This month I completed the review of all our investments.
The Australian Dollar fell from USD 0.7738 to USD 0.7500. It was another month of increases in world stock markets. The MSCI World Index rose 1.35%, the S&P 500 by 2.33%, and the ASX 200 rose 2.32%. All these are total returns including dividends. We gained 1.16% in Australian Dollar terms or lost 1.95% in US Dollar terms. The target portfolio is expected to have gained 2.32% in Australian Dollar terms and the HFRI hedge fund index is expected to gain 0.68% in US Dollar terms. So, we underperformed all benchmarks. Here is a report on the performance of investments by asset class (currency neutral terms):
Gold detracted the most from performance followed by private equity and futures. Hedge funds contributed the most followed by large cap Australian shares. The reason we under-performed the target portfolio were mainly that we had a negative private equity return rather than a strongly positive private equity return and our international stocks didn't perform as well as the index.
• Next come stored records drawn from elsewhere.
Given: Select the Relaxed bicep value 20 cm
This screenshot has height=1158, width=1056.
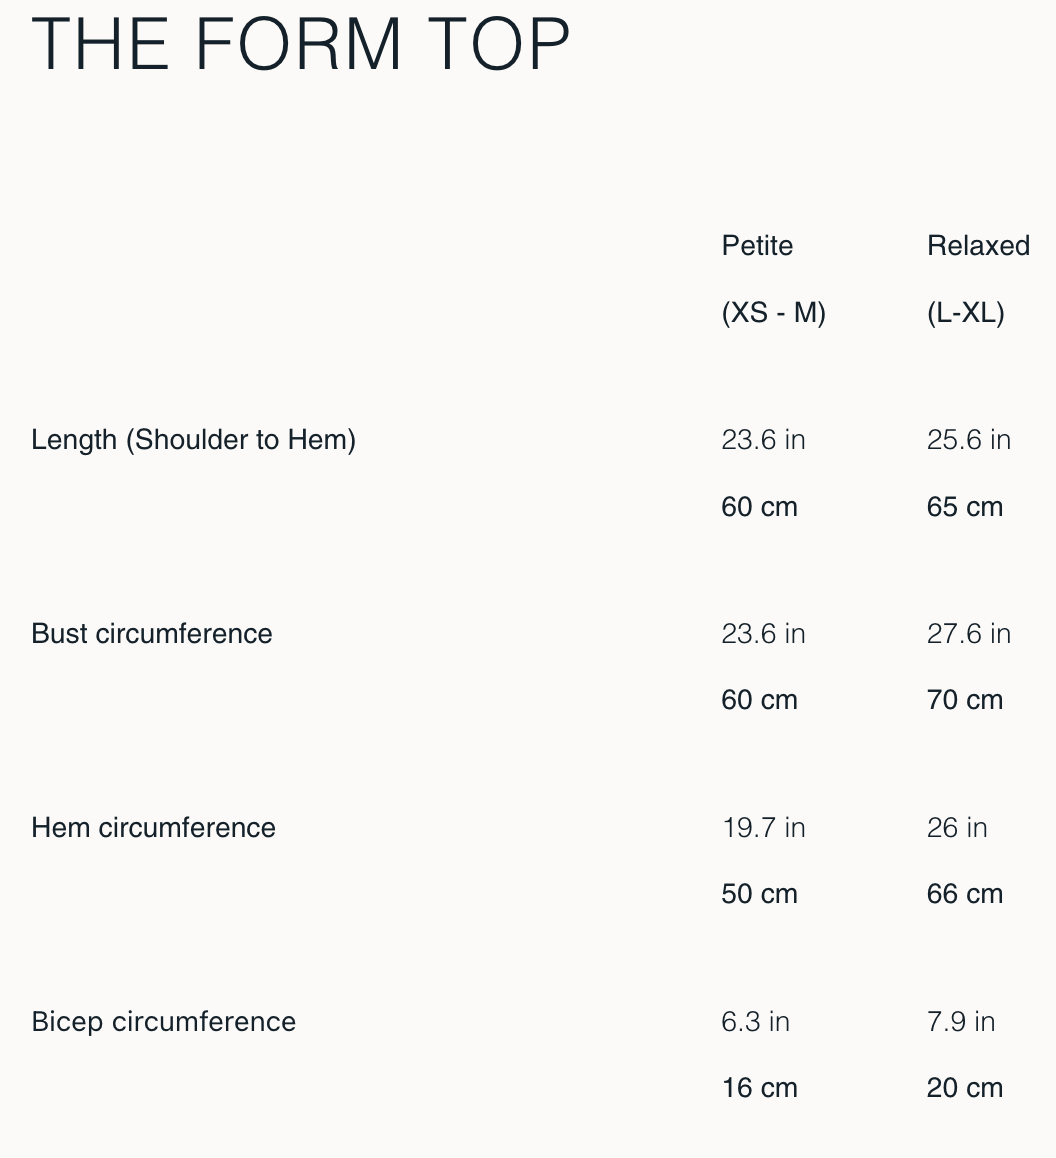Looking at the screenshot, I should coord(964,1088).
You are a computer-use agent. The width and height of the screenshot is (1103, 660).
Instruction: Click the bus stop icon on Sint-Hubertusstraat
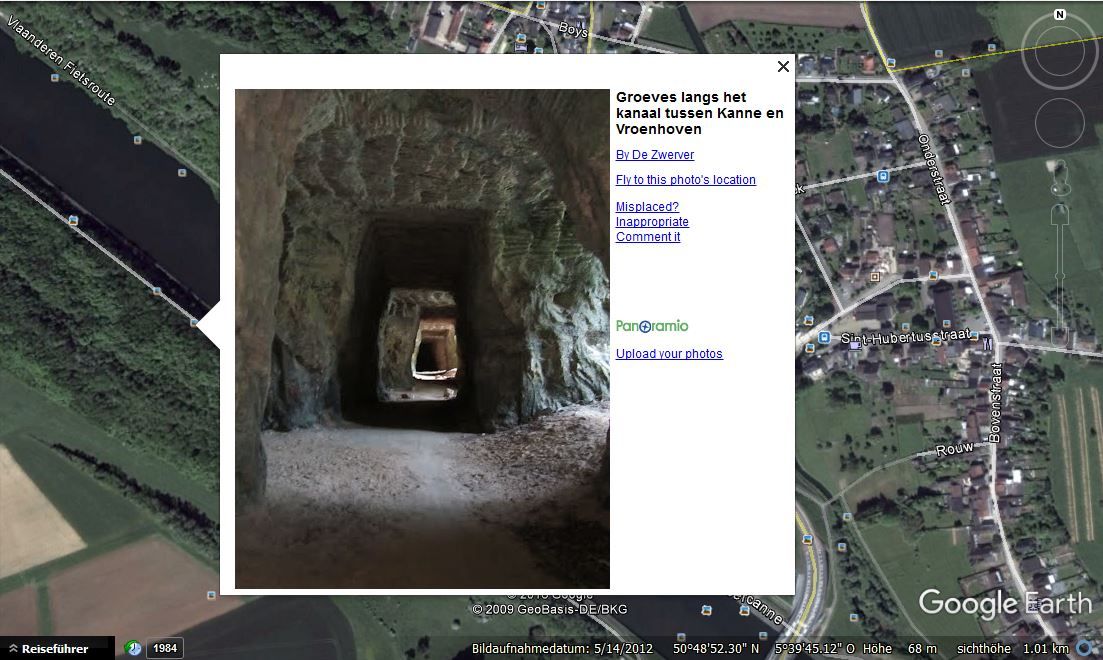coord(824,338)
Things that worked well this month:
- Regal Funds (RF1.AX) gained a lot (AUD 28k) before going ex-dividend on the last day of the month. I sold into the rally. Hearts and Minds also did well (14k).
- Gold lost 30k followed by Cadence Capital losing 8k. Aspect Diversified Futures debuted with a $4k loss though Winton and soybean trading both made gains. 3i, Pengana Private Equity, and Pershing Square Tontine Holdings all lost money in the private equity category.
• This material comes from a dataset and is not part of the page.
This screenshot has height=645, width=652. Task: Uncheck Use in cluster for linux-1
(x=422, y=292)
The investment performance statistics for the last five years are:
The first two rows are our unadjusted performance numbers in US and Australian Dollar terms. The following four lines compare performance against each of the three indices. We show the desired asymmetric capture and positive alpha against the ASX200 index. We are doing a little worse than the median hedge fund levered 1.6 times.
We moved a little away from our desired long-run asset allocation. Hedge funds is the asset class that is now furthest from its target allocation (4.25% of total assets too little) following selling most of our Regal Funds shares.
On a regular basis there are retirement contributions. I have stopped making regular contributions to investments outside of superannuation. This was a again a very busy month:
- I sold most of our Regal Funds (RF1.AX) shares as the price soared above NAV.
- I bought shares in my tenth painting at Masterworks for USD 10k.
- Following the investments review, I closed our holding of CFS Future Leaders and CFS Diversified Fund and increased our holdings of CFS Imputation Fund, CFS Developing Companies, and opened a position in Aspect Diversified Futures.
- I sold our holdings of two baby bonds: SBBA and SBKLZ.
- USD 15k of our Ford bonds were subject to an early call.
- I bought 8,000 more shares of Ruffer Investment Company (RICA.L) doubling our position.
- I opened a position (3,000 shares) in Pershing Square Tontine Holdings (PSTH).
- There was a net increase in our holding of MCP Income Opportunities (MOT.AX).
- I increased and rolled our position in the soybeans future calendar spread. I bought a put option as well which was a losing trade.
- I added 1,000 shares to our PMGOLD.AX position.
- We received 83,320 shares in the WAM Strategic Value (WAR.AX) IPO.
- There were a lot of foreign currency transactions, but I'm not going to try to summarize them.